··· Document segment

# What is pressure?

Pressure is kind of like force, but not quite.

## What does pressure mean?

If you tried to hammer a bowling pin into the wall, nothing would probably happen except for people deciding to no longer lend you their bowling pins. However, if you hammer with the same force on a nail, the nail would be a lot more likely to penetrate the wall. This shows that sometimes just knowing the magnitude of the force isn't enough: you also have to know how that force is distributed on the surface of impact. For the nail, all the force between the wall and the nail was concentrated into the very small area on the sharp tip of the nail. However, for the bowling pin the area touching the wall was much larger, and therefore the force was much less concentrated.
Person hitting a bowling pin and a nail with a hammer.
To make this concept precise, we use the idea of pressure. Pressure is defined to be the amount of force exerted per area.
${\Large P=\dfrac{F}{A}}$
So to create a large amount of pressure, you can either exert a large force or exert a force over a small area (or do both). In other words, you might be safe lying on a bed of nails if the total surface area of all the nail tips together is large enough.
Yeah, people do this. Since it's the total area over which the force is distributed that counts, the total surface area of all the nails can reduce the pressure that's created by your weight downward. But there has to be a huge number of nails for this to work.

······

What to work on:
(A) In the passage on pressure, how is pressure defined?
(B) Extend the passage on pressure past its final sentence.
The data is not needed.

··· Data section

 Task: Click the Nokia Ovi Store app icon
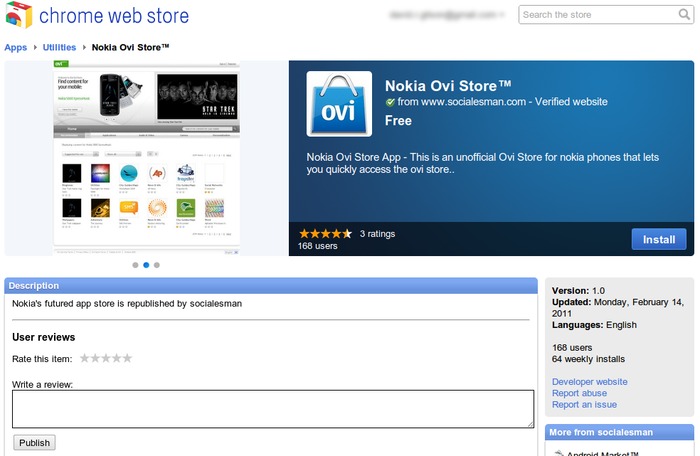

······

Results:
(A) Pressure is the amount of force exerted per area.

(B)
This definition also means that the units of pressure are newtons per square meter $\dfrac{\text{N}}{\text{m}^2}$ which are also called pascals or abbreviated as $\text{Pa}$.
Blaise Pascal was a 17th century scientist, mathematician, and philosopher. Not only did he contribute the the understanding of fluid pressure, but he is also noted for "Pascal's wager", "Pascal's triangle", and "Pascal's theorem".

## How do you find the pressure in a fluid?

A solid surface can exert pressure, but fluids (i.e. liquids or gases) can also exert pressure. This might seem strange if you think about it because it's hard to imagine hammering in a nail with liquid. To make sense of this, imagine being submerged to some depth in water. The water above you would be pushing down on you because of the force of gravity and would therefore be exerting pressure on you. If you go deeper, there will be more water above you, so the weight and pressure from the water would increase too.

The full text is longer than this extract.